Document extract:

────

I went to see the Dirty Projectors on Friday night. [info]charleston and [info]spoombung have already given rock-solid accounts of how magnificent it was, and I’d have to agree. I’d go to absurd lengths to see this band at the moment – although, having said that, I haven’t seized the opportunity to see them play with Battles at the Astoria later this week, mainly because it’ll be rammed solid with people, and I prefer spacious venues that are about 2/3 empty.

Co-incidentally, or perhaps not, the Dome in Tufnell Park was about 2/3 empty on Friday night. Which is probably bad news for the promoter, and if the Dirty Projectors were on some kind of percentage deal it was probably bad for them, too, and of course they’d probably rather be playing to a packed house – but for me it was perfect. No idiots blocking your line of vision or screaming at each other or accidentally pouring their pint of Kronenbourg in your bag. In fact, the only major irritant of the evening were the second band on the bill, a French group called Cheveu.

I’ve since been to their MySpace page, and actually they don’t sound that bad at all. But in context they were just profoundly annoying. The night was running late; 95% of the people there had paid their £8 to see the Dirty Projectors, but Cheveu, having failed to have a soundcheck, didn’t just quickly sort out a linecheck and get going. They faffed about – loudly – for about 25 minutes, trying to achieve a perfect mix in their monitors; all the time the clock was ticking, people were looking at their watches and wondering if the gig would actually finish before the last tube left. Then they left the stage in order to make their grand entrance – which no-one really gave a shit about – with the guitarist wearing a large pair of amusing red spectacles. Nice touch. That’s a bit like Frank Sidebottom wearing a pink tie, but at least Frank has a few levels of irony operating.

Anyway, their singer bellowed loudly into three microphones over bog standard bar-chords and Casio beats, thrashing about like a misunderstood genius. While the Dirty Projectors were playing, he also thrashed about at the front like a misunderstood genius, trying to attract attention to himself. He was actually an easily understood twat. So there you go. Gig review over, and mainly about the band I particularly disliked.

*

I emptied my shed today. It yielded up some interesting contents, including half an old sofa, a broken watering can, my grandad’s cut-glass brandy decanter, two small teddy bears that had almost completely perished, 700 Spearmint CDs, 360 Host 7″s, 1200 Free French CDs, 300 Gag 7″s, 50 Keatons LPs and a hoe. Along with those were huge numbers of cardboard boxes that once contained items of musical technology that have either already broken, or are certainly well outside their warranty period. Surveying the pile of junk in our overgrown communal back garden was like a depressing overview of my failure to make a living as a musician.

────

Collected data:
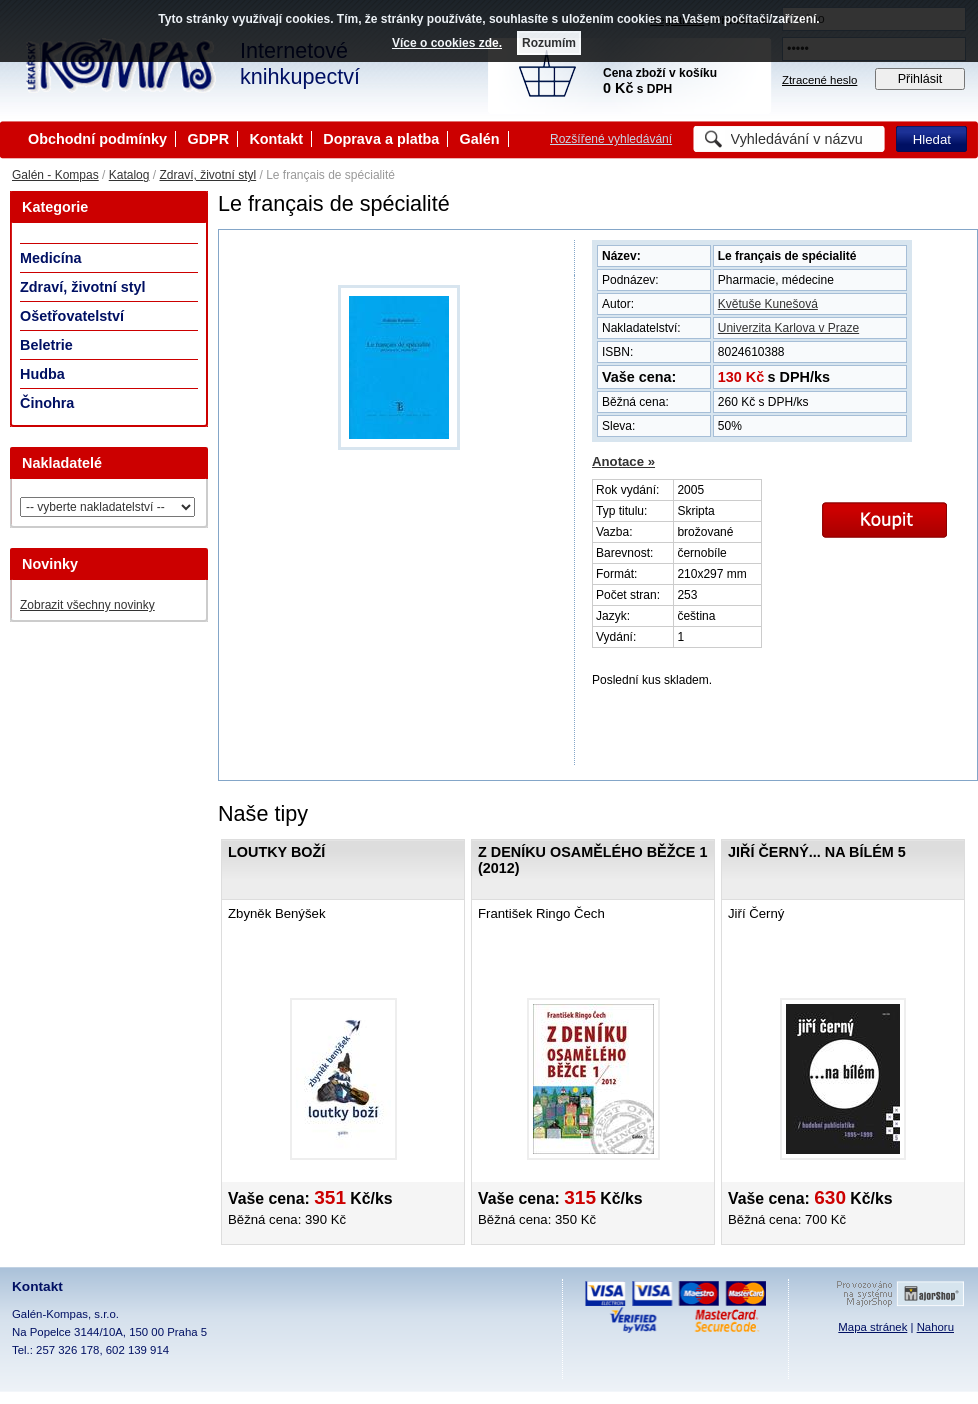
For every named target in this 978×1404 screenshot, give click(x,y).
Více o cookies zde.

────

Problem to work on:
Translate this sentence from the gig review into Spanish: "Co-incidentally, or perhaps not, the Dome in Tufnell Park was about 2/3 empty on Friday night."

Response to the task:
Casualmente, o quizá no, el Dome de Tufnell Park estaba vacío en aproximadamente 2/3 el viernes por la noche.